You gotta love the irony of it. So I am parking up the projects swirling in my head for a month of more crafting than organising in December.
I also love this mug because my friend and I share a conviction that hands on is a good way of learning. We get smarter when we knit or crochet or make things with our hands from improvised bird scarers or basketry covers for our veg patch to new apps for our electronic toys. I can't help it: something hard wired into me gets excited about making things.
Serendipity led me to switch from the background music of Radio 3 to Radio 4 where I heard a discussion of the new Raspberry Pi computer that folks can program--not be just consumers of technology but take part in it. Following closely on the heels of Raspberry Pi was a discussion of Fab Labs http://www.fablab.co.uk--an idea born in MIT in the US to set up fabrication labs so that folks with ideas can make them real. My heart is still beating faster at the thought of that.

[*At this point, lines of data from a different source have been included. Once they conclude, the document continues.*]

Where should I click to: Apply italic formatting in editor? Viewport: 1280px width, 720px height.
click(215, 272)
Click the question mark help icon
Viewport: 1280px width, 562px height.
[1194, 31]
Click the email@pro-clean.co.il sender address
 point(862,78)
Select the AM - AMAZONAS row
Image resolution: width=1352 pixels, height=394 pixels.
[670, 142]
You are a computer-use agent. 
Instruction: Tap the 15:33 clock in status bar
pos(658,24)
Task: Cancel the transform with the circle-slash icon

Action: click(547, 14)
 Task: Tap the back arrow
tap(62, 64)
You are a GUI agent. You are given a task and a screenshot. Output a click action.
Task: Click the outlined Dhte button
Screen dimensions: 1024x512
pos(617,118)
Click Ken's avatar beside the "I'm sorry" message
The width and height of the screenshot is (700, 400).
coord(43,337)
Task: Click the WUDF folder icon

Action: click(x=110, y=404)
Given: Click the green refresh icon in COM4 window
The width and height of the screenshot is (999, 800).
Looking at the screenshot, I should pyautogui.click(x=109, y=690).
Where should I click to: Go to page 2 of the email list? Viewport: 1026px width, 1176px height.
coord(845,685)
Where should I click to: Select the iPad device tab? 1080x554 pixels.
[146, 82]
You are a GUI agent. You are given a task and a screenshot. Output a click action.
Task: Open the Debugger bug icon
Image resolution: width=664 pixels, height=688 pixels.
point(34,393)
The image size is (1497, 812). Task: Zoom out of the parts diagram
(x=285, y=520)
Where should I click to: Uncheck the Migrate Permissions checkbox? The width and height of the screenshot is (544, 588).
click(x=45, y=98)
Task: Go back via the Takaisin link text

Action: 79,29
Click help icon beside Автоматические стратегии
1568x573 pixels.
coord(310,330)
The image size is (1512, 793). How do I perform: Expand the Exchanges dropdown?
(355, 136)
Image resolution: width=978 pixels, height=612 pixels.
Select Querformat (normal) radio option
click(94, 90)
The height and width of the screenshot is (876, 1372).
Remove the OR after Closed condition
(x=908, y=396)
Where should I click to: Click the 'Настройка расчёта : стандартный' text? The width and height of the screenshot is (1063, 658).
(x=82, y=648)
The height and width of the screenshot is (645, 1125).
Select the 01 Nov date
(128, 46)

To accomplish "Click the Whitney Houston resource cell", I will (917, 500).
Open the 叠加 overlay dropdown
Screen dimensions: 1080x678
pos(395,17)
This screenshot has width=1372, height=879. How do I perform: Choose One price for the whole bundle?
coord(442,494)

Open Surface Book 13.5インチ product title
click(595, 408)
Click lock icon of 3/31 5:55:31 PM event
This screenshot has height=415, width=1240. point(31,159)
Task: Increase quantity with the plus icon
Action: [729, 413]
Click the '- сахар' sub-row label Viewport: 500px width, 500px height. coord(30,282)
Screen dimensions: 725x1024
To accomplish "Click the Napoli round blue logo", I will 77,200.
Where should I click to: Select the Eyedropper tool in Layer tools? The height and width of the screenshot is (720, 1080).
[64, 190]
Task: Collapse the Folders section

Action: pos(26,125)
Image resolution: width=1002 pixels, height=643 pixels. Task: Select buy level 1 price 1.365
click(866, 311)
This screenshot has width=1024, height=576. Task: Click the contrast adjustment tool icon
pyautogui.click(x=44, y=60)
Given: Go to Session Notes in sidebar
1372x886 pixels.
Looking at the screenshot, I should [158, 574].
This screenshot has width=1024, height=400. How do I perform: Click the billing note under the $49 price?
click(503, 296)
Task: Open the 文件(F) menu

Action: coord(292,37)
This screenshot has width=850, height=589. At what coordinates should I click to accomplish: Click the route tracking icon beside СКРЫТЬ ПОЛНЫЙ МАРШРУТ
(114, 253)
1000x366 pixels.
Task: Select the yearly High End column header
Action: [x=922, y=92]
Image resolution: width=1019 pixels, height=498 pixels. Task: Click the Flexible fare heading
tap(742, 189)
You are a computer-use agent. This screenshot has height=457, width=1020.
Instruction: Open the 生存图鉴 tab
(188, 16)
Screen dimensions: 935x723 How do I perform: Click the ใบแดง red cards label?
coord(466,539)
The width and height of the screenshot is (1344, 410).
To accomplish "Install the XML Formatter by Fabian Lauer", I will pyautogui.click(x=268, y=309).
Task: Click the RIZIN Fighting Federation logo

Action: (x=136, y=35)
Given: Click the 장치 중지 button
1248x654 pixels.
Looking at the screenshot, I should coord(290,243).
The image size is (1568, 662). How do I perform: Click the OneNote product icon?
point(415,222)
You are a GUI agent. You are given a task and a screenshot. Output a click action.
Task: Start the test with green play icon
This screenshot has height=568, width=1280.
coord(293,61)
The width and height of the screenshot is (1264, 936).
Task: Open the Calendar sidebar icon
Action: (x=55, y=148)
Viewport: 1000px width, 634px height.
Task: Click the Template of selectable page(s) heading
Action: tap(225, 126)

One of my favourite students when I taught technical writing years ago was a young man who wanted to start a small machine shop--not the lawnmower repair type shop which has its merits but a genuine using cutting edge technology but on a small scale to fabricate parts for equipment working shop. Even that long ago the world was not kind to small businesses and hands on manufactory. I dread to think what it is like in this current climate, but I believe in that ability to make things not only for the sake of what it does for us but also what it does for our economy, our cultural well being.
So, please go ahead and get excited and make something.